Polygraph Threats, Leaks and Infighting: The Chaos Inside Hegseth’s Pentagon (The Wall Street Journal 4/24)
“Defense Secretary Pete Hegseth was rattled. Word had leaked that he was planning a classified briefing for Elon Musk on China, a revelation that infuriated President Trump and raised alarms inside the Pentagon given Musk’s business ties to Beijing. ‘I’ll hook you up to a f—ing polygraph!’ Hegseth shouted at Adm. Christopher Grady, the then-acting chairman of the Joint Chiefs of Staff, according to two people familiar with the exchange. Hegseth demanded proof that Grady hadn’t leaked news of the March 21 briefing. Grady was never subjected to a polygraph, and Hegseth would go on to accuse a number of other people for the leak, including Lt. Gen. Doug Sims, the Joint Staff director, whom Hegseth also threatened with a polygraph test.”
Elon Musk sat in on job interview for Air Force’s top civilian (Breaking Defense 4/25)

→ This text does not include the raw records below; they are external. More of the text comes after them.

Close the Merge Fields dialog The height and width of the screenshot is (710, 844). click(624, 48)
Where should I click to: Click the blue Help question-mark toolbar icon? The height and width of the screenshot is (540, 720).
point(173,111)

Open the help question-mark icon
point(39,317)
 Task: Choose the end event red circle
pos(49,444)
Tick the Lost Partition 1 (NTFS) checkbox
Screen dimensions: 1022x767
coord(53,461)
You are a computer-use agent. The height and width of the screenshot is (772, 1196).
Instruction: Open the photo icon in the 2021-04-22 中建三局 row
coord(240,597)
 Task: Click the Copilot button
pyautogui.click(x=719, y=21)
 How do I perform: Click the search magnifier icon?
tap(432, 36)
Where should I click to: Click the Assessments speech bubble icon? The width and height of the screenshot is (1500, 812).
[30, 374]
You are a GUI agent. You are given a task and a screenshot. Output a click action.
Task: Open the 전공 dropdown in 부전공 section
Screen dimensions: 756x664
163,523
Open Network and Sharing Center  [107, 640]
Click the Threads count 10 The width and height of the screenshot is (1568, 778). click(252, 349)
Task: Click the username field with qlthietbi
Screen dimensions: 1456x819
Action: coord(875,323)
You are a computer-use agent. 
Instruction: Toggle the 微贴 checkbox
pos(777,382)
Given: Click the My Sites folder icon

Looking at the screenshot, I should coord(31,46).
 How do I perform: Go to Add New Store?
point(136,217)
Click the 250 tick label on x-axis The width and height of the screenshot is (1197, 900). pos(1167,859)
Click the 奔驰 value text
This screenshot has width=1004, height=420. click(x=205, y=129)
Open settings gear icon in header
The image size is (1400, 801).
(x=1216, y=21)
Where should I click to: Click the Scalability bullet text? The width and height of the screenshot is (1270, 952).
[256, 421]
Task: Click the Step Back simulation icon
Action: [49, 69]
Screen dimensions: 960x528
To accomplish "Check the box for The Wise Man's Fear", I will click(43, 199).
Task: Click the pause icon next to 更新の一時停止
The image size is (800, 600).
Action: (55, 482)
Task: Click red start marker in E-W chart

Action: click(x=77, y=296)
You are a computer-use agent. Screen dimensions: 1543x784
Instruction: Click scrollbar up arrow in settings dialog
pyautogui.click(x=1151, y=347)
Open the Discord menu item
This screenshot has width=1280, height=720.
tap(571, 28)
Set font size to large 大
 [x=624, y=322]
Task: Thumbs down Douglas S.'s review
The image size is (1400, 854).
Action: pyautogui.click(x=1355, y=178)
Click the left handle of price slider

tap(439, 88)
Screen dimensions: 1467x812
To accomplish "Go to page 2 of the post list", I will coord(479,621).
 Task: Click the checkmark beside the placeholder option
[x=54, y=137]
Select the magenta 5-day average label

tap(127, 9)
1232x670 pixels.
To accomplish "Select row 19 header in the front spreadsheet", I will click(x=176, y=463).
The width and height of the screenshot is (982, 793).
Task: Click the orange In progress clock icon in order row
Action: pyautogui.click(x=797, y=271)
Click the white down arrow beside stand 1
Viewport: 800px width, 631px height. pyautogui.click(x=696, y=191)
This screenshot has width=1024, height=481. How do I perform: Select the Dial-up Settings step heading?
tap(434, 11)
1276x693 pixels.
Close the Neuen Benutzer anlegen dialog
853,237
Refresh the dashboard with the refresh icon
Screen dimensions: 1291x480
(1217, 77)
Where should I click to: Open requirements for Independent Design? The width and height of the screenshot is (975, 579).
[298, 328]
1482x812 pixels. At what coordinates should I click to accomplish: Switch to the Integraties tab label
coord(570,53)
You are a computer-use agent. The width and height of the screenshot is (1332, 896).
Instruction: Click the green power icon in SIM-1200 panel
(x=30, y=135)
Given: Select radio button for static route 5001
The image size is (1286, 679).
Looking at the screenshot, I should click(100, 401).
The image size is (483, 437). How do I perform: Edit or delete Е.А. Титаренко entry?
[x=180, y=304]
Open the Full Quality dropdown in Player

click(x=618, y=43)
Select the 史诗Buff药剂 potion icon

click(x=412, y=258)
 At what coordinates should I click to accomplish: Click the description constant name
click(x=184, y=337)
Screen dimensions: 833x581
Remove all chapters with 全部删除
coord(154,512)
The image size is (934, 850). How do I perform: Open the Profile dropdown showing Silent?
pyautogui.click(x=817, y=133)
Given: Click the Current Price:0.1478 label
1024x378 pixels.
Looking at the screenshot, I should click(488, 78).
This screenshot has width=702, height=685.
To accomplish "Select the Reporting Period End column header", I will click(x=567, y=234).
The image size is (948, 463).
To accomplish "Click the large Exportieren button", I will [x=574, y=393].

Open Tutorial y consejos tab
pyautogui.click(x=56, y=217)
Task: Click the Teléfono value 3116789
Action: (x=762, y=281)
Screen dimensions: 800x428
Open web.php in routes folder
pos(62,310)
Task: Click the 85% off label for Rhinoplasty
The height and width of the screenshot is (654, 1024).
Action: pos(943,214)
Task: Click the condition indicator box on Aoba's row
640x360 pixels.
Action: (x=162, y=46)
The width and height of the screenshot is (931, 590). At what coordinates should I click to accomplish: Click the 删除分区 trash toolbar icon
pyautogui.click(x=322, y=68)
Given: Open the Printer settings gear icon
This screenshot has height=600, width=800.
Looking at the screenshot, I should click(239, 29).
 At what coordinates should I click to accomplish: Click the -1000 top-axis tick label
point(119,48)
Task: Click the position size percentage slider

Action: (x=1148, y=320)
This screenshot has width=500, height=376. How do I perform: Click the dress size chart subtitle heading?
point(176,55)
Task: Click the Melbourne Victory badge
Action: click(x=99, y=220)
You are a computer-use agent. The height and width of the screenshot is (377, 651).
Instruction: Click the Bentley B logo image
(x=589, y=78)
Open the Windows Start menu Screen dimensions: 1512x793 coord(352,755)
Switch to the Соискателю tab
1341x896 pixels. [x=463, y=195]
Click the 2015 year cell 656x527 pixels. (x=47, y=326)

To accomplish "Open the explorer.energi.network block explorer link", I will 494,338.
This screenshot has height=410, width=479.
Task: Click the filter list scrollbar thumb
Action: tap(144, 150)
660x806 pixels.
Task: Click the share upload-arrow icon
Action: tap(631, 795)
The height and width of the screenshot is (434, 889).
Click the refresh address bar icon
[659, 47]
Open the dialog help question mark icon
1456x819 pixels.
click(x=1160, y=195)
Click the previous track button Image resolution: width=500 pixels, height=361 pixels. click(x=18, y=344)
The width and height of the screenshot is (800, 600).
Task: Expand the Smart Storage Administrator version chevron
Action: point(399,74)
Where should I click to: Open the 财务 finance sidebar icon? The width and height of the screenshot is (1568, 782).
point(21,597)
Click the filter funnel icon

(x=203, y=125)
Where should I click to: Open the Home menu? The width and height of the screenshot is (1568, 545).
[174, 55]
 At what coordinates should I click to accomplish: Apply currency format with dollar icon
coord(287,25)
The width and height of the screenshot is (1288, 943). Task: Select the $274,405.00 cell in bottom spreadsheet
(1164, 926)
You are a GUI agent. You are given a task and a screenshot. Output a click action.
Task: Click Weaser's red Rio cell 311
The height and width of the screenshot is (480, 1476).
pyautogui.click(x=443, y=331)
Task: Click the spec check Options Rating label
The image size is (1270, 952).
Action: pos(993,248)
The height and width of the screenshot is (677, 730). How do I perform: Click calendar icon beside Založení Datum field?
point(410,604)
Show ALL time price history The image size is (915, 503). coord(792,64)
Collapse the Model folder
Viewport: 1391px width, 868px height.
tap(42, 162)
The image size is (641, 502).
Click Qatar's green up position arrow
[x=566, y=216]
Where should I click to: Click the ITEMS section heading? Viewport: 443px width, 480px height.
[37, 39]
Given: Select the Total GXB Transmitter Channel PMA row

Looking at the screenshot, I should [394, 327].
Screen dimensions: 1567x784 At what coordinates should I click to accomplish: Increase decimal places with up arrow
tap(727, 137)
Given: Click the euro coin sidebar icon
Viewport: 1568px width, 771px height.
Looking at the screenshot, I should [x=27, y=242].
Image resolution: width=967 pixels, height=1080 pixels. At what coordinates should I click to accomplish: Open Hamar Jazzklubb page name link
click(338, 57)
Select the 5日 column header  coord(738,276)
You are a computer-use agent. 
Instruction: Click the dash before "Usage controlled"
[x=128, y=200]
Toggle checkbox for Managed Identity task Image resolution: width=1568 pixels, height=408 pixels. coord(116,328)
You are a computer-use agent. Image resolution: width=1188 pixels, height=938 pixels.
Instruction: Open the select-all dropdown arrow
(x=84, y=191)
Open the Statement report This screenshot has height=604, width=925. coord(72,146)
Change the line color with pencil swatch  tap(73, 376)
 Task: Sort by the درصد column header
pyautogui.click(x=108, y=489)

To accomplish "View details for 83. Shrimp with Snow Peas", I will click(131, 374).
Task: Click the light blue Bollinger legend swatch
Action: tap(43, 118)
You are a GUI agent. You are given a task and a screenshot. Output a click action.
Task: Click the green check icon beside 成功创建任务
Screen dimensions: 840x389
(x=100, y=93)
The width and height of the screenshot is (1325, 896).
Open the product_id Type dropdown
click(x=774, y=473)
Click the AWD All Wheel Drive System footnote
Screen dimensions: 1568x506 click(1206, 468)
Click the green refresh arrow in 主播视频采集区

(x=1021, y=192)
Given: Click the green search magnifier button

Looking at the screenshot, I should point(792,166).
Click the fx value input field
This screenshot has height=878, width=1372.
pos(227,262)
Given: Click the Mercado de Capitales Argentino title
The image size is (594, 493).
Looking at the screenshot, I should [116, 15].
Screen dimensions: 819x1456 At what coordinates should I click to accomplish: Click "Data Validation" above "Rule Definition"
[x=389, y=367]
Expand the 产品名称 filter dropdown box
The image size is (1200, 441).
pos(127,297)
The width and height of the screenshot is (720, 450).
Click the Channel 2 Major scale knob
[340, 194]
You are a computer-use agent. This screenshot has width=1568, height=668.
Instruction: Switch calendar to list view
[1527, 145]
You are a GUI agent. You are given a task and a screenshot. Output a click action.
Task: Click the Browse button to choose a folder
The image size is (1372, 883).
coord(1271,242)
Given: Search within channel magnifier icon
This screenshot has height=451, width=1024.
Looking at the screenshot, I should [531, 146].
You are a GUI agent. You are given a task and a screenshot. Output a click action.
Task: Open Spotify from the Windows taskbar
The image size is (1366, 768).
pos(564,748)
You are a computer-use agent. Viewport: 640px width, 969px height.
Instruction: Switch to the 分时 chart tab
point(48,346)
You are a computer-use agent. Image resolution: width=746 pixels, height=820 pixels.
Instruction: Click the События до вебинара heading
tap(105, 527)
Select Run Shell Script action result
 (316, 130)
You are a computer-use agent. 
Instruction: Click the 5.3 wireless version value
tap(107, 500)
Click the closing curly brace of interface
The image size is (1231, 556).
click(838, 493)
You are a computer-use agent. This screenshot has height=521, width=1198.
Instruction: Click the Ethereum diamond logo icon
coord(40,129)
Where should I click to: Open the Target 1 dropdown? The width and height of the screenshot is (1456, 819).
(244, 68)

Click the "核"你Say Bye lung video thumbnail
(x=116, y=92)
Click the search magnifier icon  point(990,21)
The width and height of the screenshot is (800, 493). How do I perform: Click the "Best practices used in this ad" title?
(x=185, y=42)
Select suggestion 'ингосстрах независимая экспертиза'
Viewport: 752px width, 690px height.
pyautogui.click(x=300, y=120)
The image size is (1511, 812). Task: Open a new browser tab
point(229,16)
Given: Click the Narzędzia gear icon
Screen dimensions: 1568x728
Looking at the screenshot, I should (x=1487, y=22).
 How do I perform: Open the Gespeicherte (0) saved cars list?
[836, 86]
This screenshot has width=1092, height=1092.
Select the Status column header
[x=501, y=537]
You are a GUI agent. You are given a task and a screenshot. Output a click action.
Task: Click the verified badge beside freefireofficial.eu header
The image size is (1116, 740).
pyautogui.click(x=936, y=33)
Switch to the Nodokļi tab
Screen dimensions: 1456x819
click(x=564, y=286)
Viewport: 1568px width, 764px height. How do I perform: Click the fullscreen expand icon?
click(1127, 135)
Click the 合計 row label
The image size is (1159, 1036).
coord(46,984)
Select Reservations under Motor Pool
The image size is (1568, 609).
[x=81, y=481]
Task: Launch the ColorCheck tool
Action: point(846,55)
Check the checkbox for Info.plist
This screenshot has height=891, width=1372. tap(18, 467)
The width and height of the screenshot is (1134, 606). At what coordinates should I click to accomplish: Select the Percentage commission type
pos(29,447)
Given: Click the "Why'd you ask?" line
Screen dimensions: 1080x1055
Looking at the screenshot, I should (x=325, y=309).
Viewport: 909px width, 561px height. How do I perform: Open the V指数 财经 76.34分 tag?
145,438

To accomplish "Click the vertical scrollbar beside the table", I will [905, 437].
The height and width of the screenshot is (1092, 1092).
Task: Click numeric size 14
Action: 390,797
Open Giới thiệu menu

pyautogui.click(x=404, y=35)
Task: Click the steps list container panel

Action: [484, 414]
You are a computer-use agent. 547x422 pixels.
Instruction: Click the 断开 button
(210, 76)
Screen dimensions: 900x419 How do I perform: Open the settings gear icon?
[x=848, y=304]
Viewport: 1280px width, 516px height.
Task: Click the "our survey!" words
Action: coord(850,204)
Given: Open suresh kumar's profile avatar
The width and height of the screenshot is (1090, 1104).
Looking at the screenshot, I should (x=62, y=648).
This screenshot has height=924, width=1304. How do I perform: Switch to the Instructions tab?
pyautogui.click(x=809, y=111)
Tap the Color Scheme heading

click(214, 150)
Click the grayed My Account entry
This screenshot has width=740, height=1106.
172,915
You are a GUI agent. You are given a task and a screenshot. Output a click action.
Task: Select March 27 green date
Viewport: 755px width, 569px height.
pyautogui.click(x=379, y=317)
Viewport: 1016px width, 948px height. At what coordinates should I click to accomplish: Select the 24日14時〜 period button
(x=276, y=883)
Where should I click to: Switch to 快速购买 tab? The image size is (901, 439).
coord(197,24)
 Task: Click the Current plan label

“SpaceX founder Elon Musk was present at President Donald Trump’s interview of his Air Force Secretary nominee Troy Meink, confirmed Meink in written responses to Sen. Elizabeth Warren obtained by Breaking Defense. Musk was ‘one of many’ people present at the meeting and only Trump directed questions toward the nominee, Meink stated. However, the disclosure could raise further concerns about Meink’s ties to SpaceX and Musk after Reuters reported in February — citing seven people familiar with the matter — that Musk had recommended Meink for the job after Meink helped push a multi-billion dollar satellite contract toward SpaceX.”